Page:Revue des Deux Mondes - 1900 - tome 160.djvu/70

Le texte de cette page a été corrigé et est conforme au fac-similé.

— Il y a les scènes, dit Varades en se grattant l’oreille.

— Bah ! les honnêtes femmes ont leurs nerfs, leurs crises de larmes, sans que vous ayez la ressource de les planter là.

— Mais on ne les plante jamais là. Tu vois bien que je souffre même d’être planté là par Alberte. Et il y a l’humiliation de tenir autant à ce qui n’en vaut pas la peine, il y a le dégoût de ces orages, toujours à recommencer.

— Les orages secouent, ils excitent,… ce n’est pas mauvais. Crois-moi, rien ne tue plus sûrement l’inspiration que ce qu’on appelle la régularité de la vie conjugale.

— Il est certain que depuis ton mariage, tu n’as pas produit grand’chose.

— Et ma femme me le rappelle souvent, sans paraître soupçonner que c’est de sa faute, dit Salvy se laissant entraîner aux confidences. L’idée seulement qu’elle m’observe, qu’elle se croit un rôle, une mission auprès de moi, qu’elle me regarde travailler ou qu’elle constate que je ne travaille pas, parce que pour elle travailler c’est couvrir à bride abattue des rames de papier blanc d’une écriture correcte, comme elle couvrirait de points l’étoffe d’une broderie,… il y a là de quoi calmer à tout jamais le plus bel emportement poétique.

— Eh ! eh ! les broderies de Tchelovek ont du succès.

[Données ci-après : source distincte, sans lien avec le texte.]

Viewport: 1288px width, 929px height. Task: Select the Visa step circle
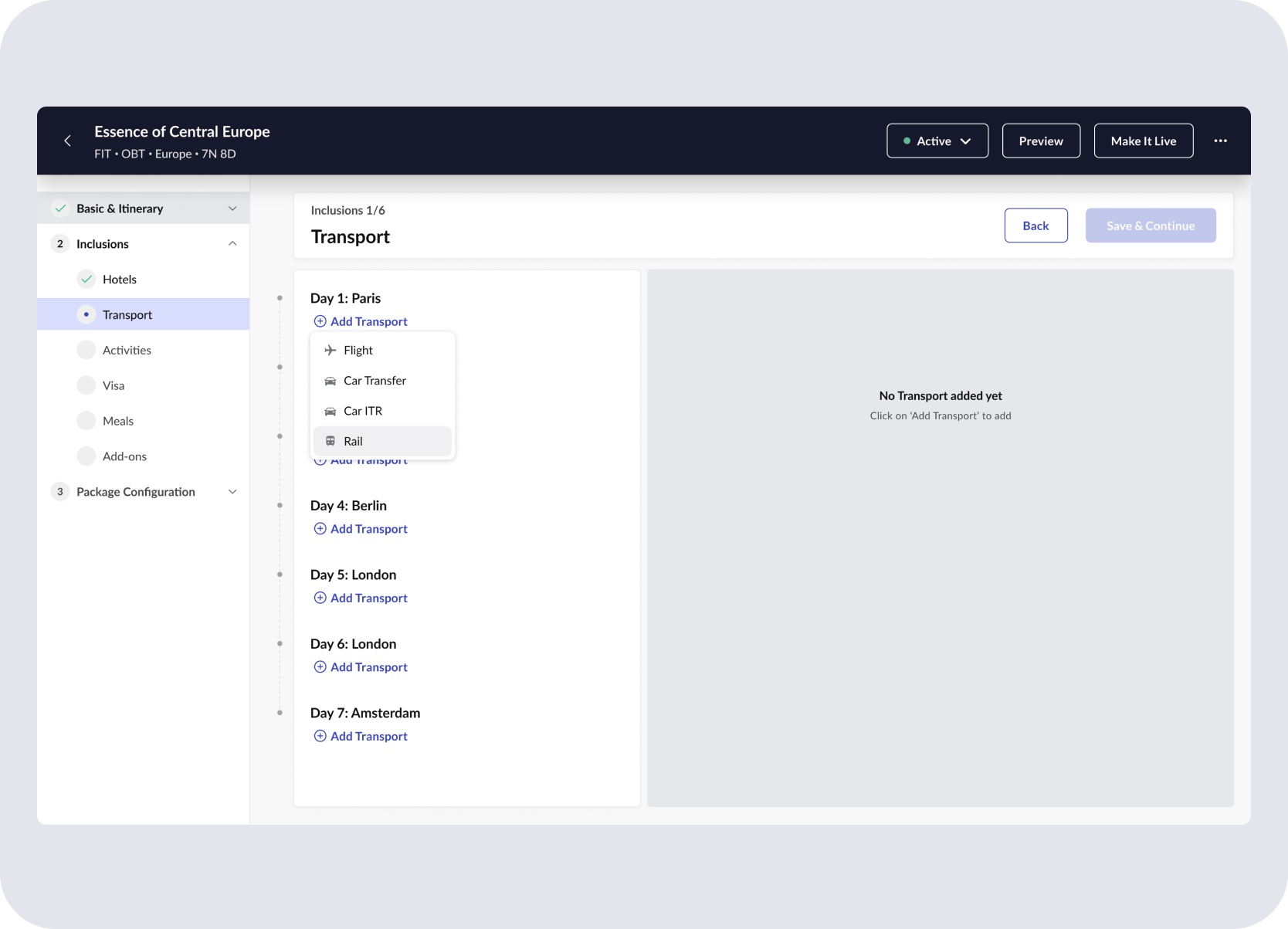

Tu as l’air de n’en pas faire assez de cas.

— Moi ? j’en fais grand cas au contraire. Elles l’amusent. C’est pourquoi je n’ai pas voulu accepter le généreux sacrifice qu’elle m’en faisait.

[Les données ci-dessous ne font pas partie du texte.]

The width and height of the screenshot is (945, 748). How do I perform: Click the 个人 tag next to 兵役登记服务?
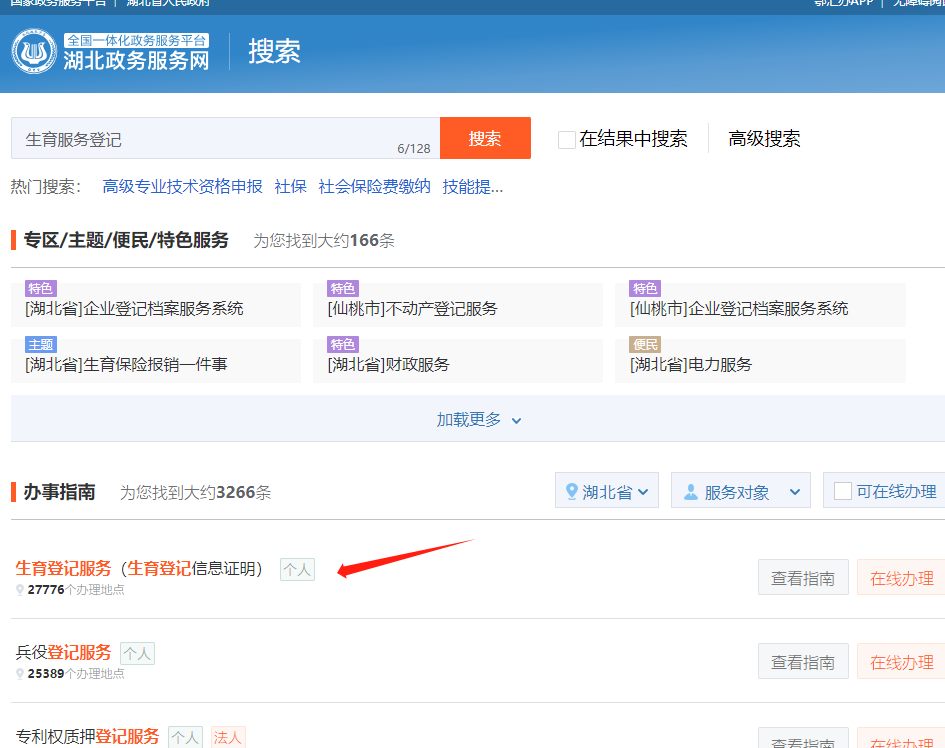click(x=137, y=653)
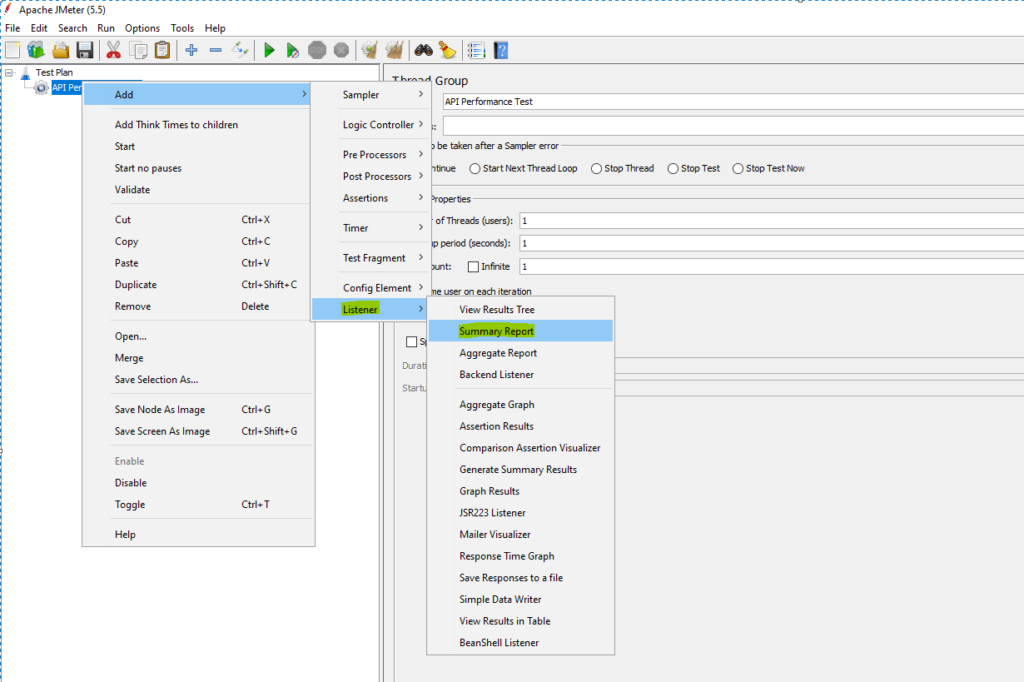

— Le roman commencé chez nous. Mirages, est très bien accueilli.

— Par qui ?

— Mais par tous ceux qui lisent des romans.

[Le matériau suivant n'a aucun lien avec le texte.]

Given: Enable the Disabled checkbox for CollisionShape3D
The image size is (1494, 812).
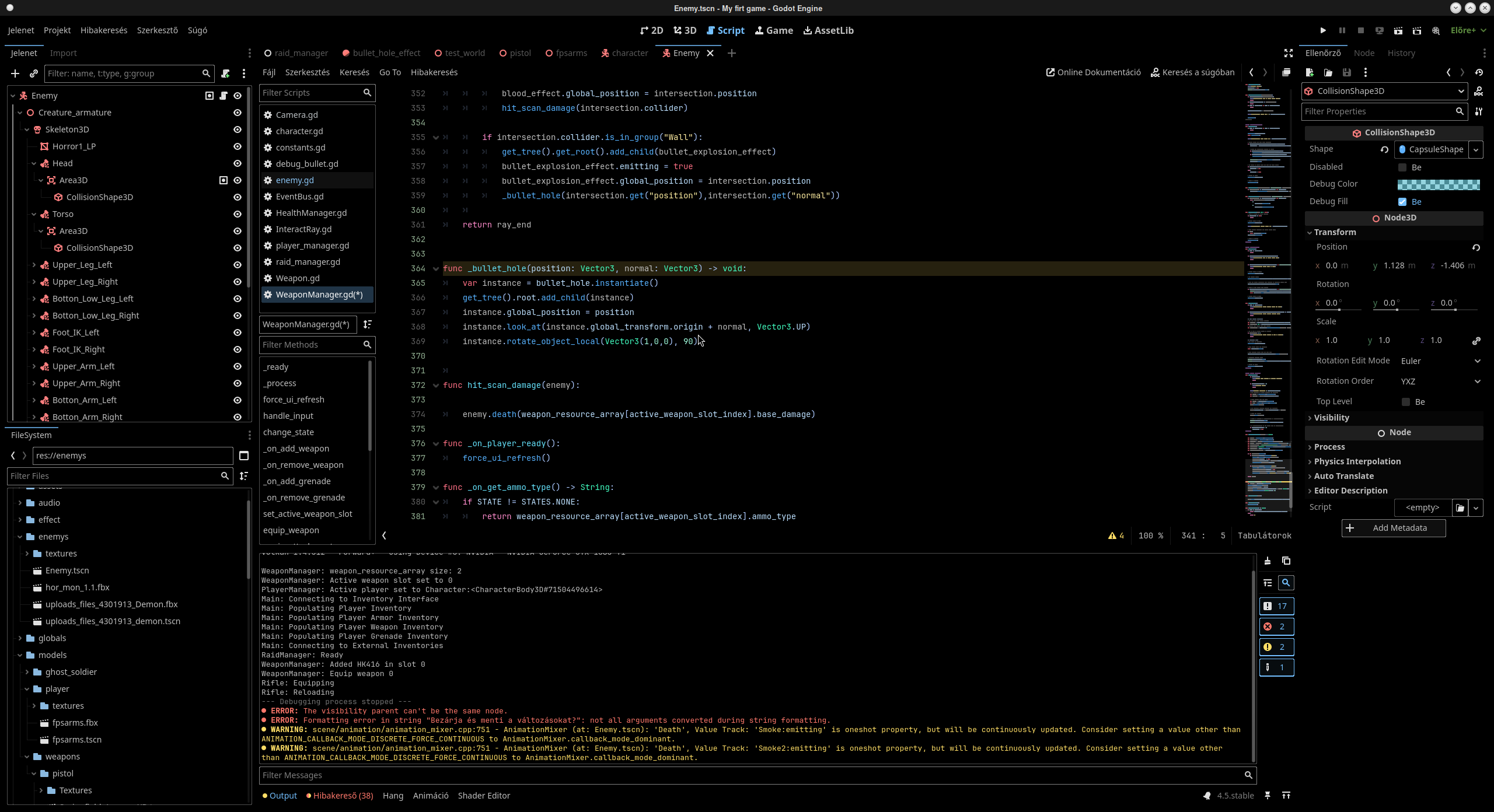Looking at the screenshot, I should click(1403, 167).
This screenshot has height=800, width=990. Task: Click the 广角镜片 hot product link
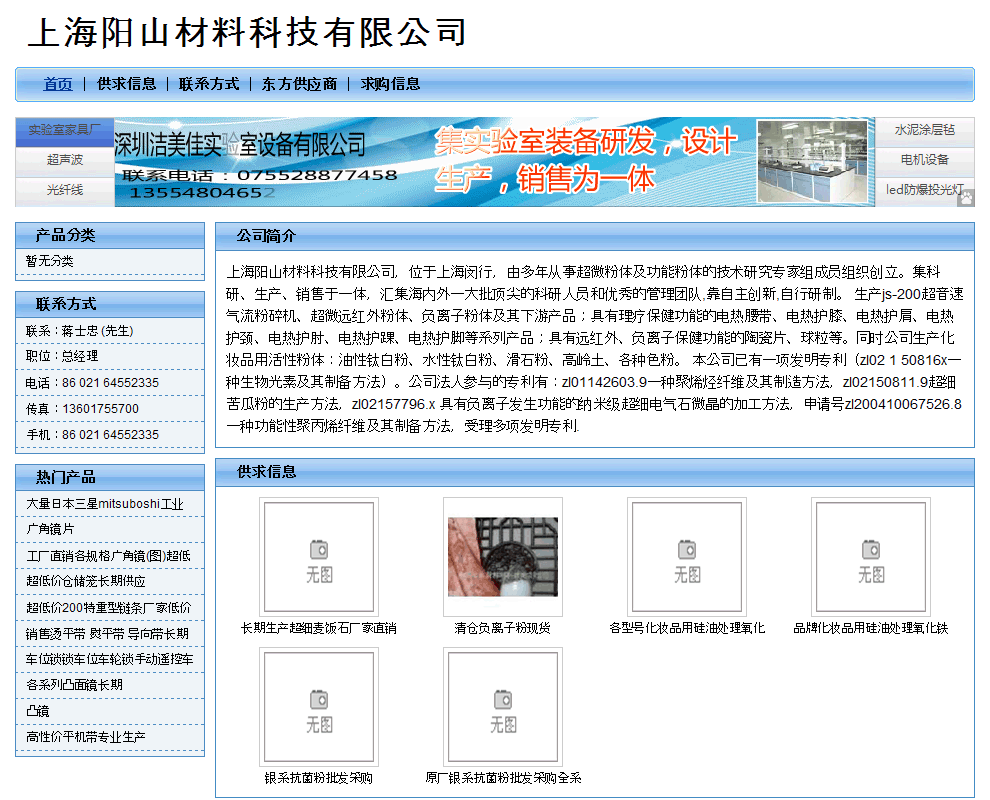(x=50, y=529)
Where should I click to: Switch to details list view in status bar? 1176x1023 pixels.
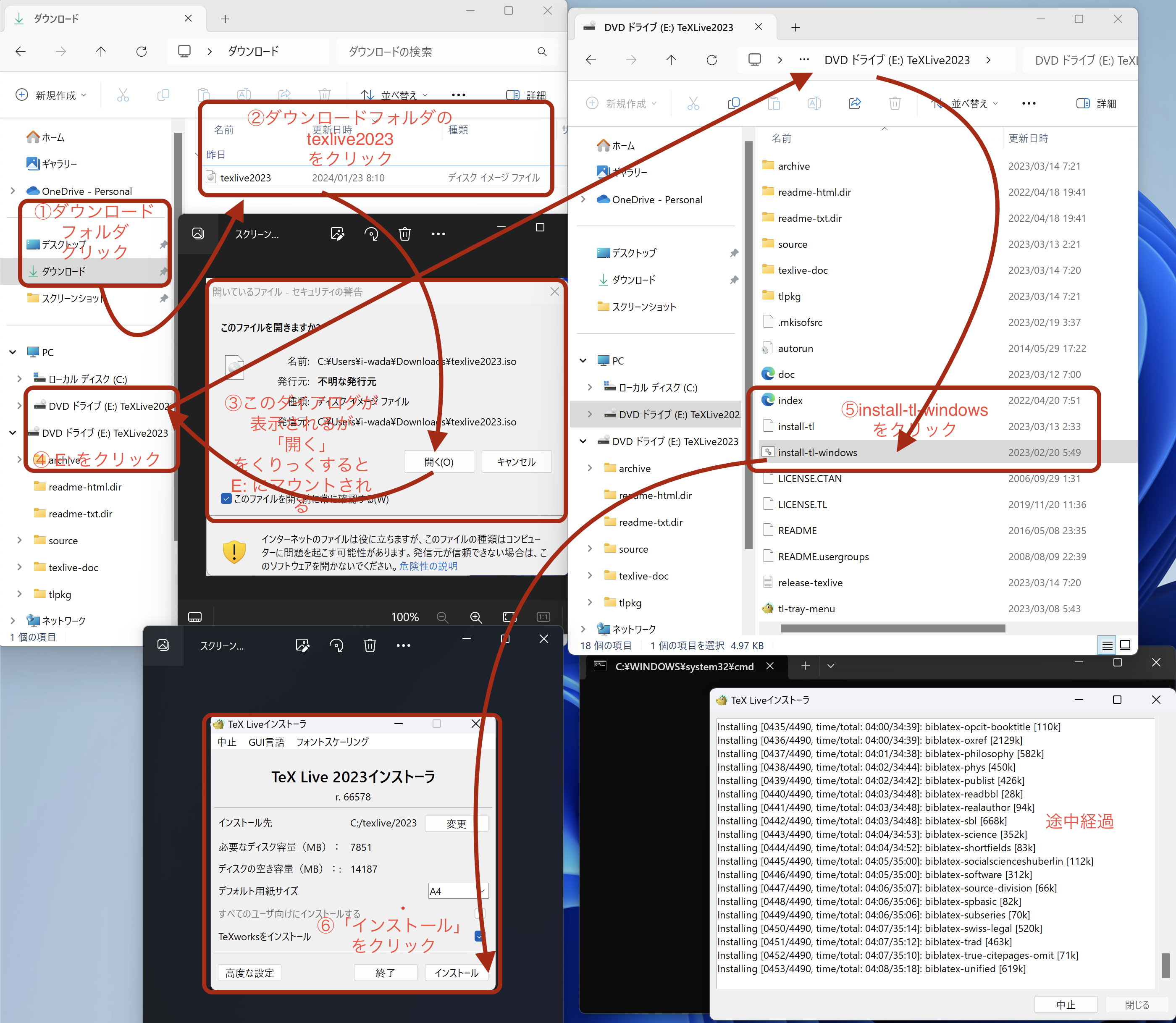point(1107,645)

— Voilà de bons juges, ma foi ! Les denrées dont ces gens-là se nourrissent n’ont rien de commun le plus souvent avec la littérature ; elles finiront par la supprimer entièrement, comme elles ont étouffé déjà ce qu’il y a de plus noble, le goût de la poésie. C’est une mauvaise herbe qui envahit tout. Le fait est qu’on ne sait plus lire.

Cette conclusion était suggérée à Salvy par une récente conversation qu’il avait eue avec son éditeur : — On ne lit plus les poètes, — avait dit celui-ci. La bicyclette leur fait grand tort ; çà et là, le roman-feuilleton qui se laisse parcourir.